LPC, an offshoot of the Armed Forces of Liberia (AFL), vied for control of the rubber and timber of the southeast against the National Patriotic Front of Liberia (NPFL) in the mid 1990s. It battled the NPFL in the midlands of Bong and Grand Bassa. The group committed 16,708 wartime atrocities – 10 percent of the total in Liberia and the third most recorded by the TRC. Its founder, Representative George Boley of Grand Gedeh County, was recommended by the TRC to face prosecution for war crimes. In 2012, an American court extradited Boley from the United States back to Liberia for murder and recruitment of child soldiers during the war.

Some neighbors took Dolokon along with them to their hideout and turned her over to her surviving relatives, who treated her sores with herbs from the bush. But they did not know she was carrying bullets in her body. That was just the beginning of tougher years to come for her. Her story is similar to that of Rufus Kartee, who still bears the bullet wounds he sustained in the infamous St. Peter’s Lutheran Church Massacre in 1990.

“It is a pity, and it is unfortunate for victims of the war who find themselves in such heart-wrenching conditions,” says Adama Dempster of the Secretariat for the Establishment of a War Crimes Court in Liberia (SEWACCOL). “It is totally unfair because, after bearing the agony of war, they should not go through another round of suffering as in the case of [Dolokon].”

The government of Liberia must compensate victims for damages and injuries in order to achieve genuine peace and reconciliation, says Dempster.

“We will continue to remind the government that the burden is on their shoulders to bring closure to all of the wounds created by the civil war,” he says. “One way to accomplish this is to implement the TRC recommendations, including reparations for war victims.”   

Peterson Sonyah, the head of the Liberia Massacre and Survivors Association (LIMASA), supports Dempster’s position.

“Why should notorious perpetrators of war crimes continue to live luxurious lives while their victims walk in pain, poverty and disgrace?” asks Sonyah, who survived the Lutheran Church massacre in 1990. “We must put an end to this.”

Sonyah’s organization is mobilizing survivors and victims across the country for a pending meeting in Gbarnga on reparations payment. That meeting, he reveals, will be followed by mass sit-in protests before the Capitol Building and the Ministry of Foreign Affairs, which currently houses the office of President George Weah of Liberia.

“We won’t leave until they pass into law the war crimes court and reparations for war victims,” Sonyah says.

The Weah-led government has not shown support for the war crimes court, but there are hopes it will be created with time. Fifty of 73 representatives have signed a resolution to create the court, and there is support for it among international partners, including the U.S. Congress.

After her rescue, Dolokon seemed fine at first, walking and playing with other children. But as the years passed, her condition deteriorated.
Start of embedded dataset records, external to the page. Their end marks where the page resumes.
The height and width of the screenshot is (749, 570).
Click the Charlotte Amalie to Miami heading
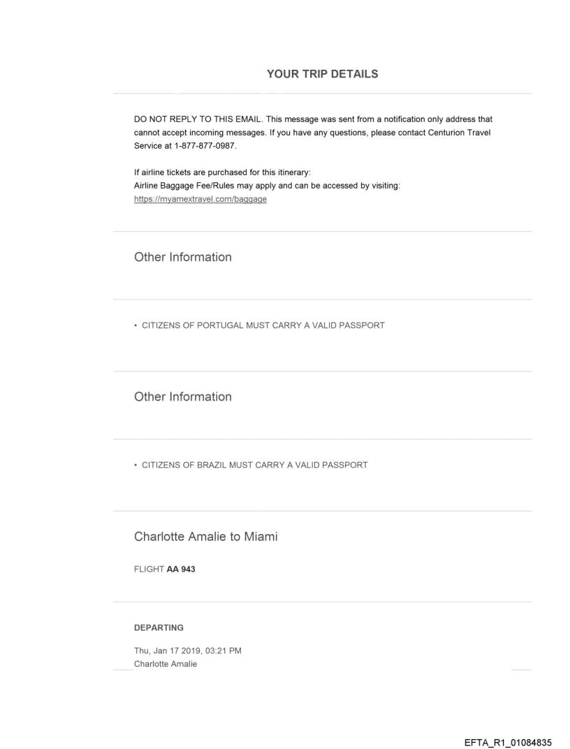(206, 537)
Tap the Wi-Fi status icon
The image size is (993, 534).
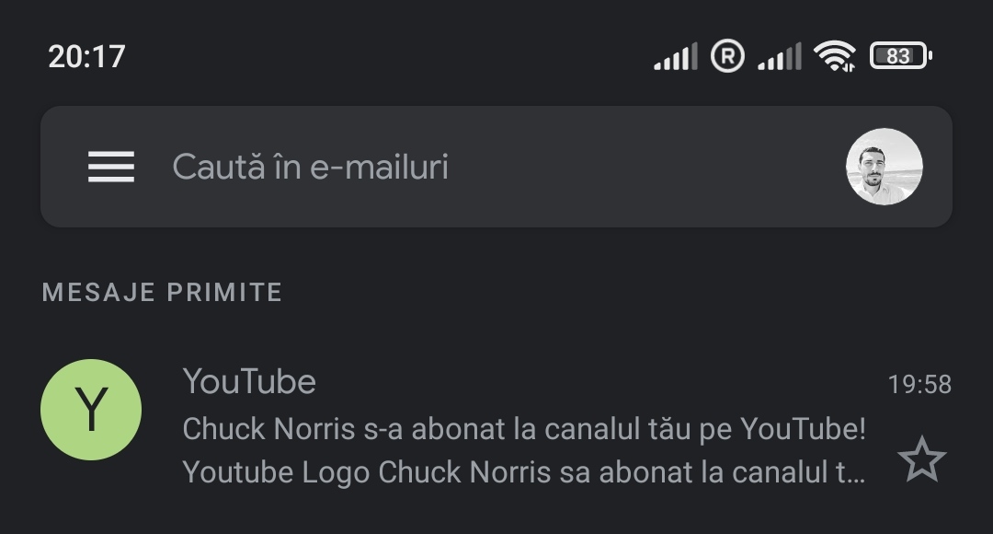coord(834,56)
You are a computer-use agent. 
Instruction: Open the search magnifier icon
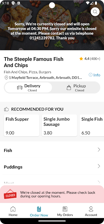click(x=95, y=12)
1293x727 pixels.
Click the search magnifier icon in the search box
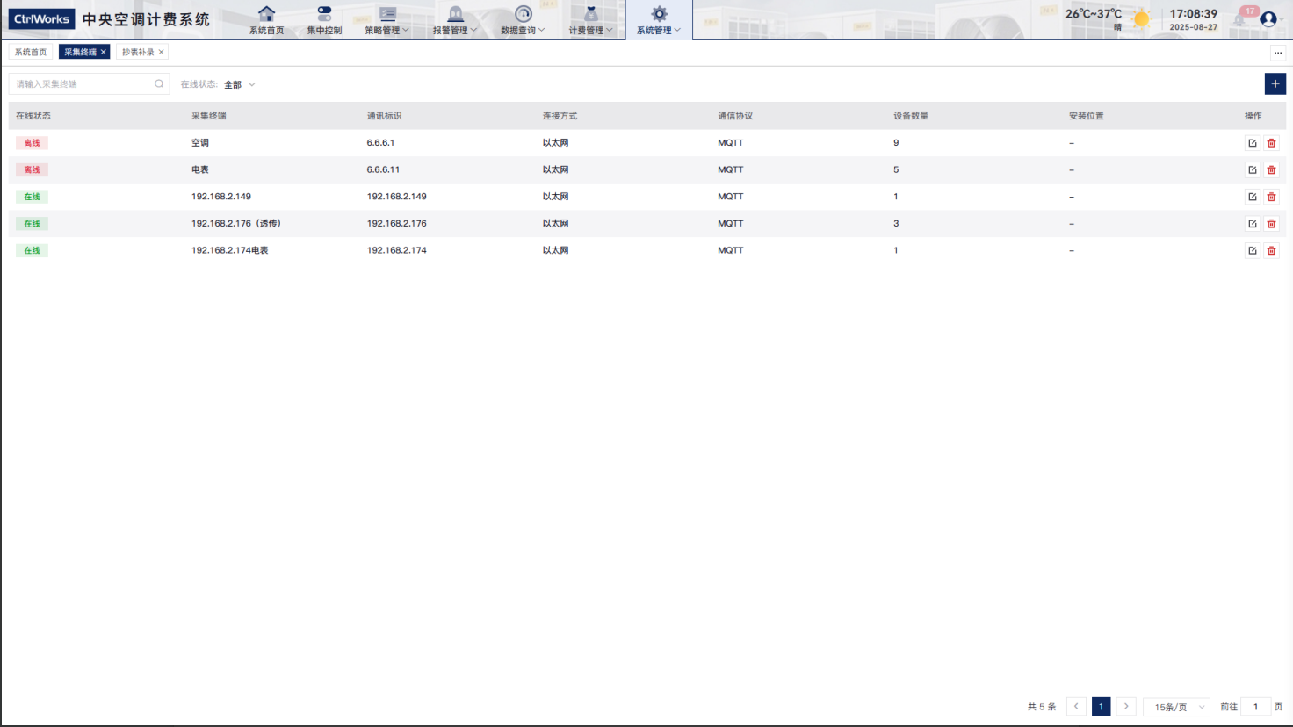(x=159, y=84)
Walking progressively became more and more painful, until she could no longer walk.

The charity Mercy Ships performed surgery on Dolokon in the early 2000s and extracted a bullet from her leg, according to her aunt Saybay. She seemed to recover following the operation and attended school until she reached sixth grade. However, after some time, her situation worsened once more, forcing her to quit school for good. She has not walked since then. Other doctors that examined her said the bullet that entered her leg might have hit a bone, says Saybay.

“I want to get well; I don’t want to die like this,” Dolokon says tearfully with quivering lips as she struggles to find relief in her seat.

She grimaces frequently throughout our interview. When she stretches her swollen legs to find comfort, a deep gunshot wound scar is visible on the back of her shoulder blade. Tears stream down her sorrowful face as she regrets not being able to pursue her dream to become a classroom teacher.

Saybay tries in vain not to cry, too.

“For Tenneh, the civil war is still on; the war has not ended for her,” she says with watery eyes, pleading to the public for help. “Though we say the war ended in 2003, not so with Tenneh.  If God forbid she dies in this condition, she died in the war.”

This story first appeared on News Public Trust as part of a collaboration for the West Africa Justice Reporting Project.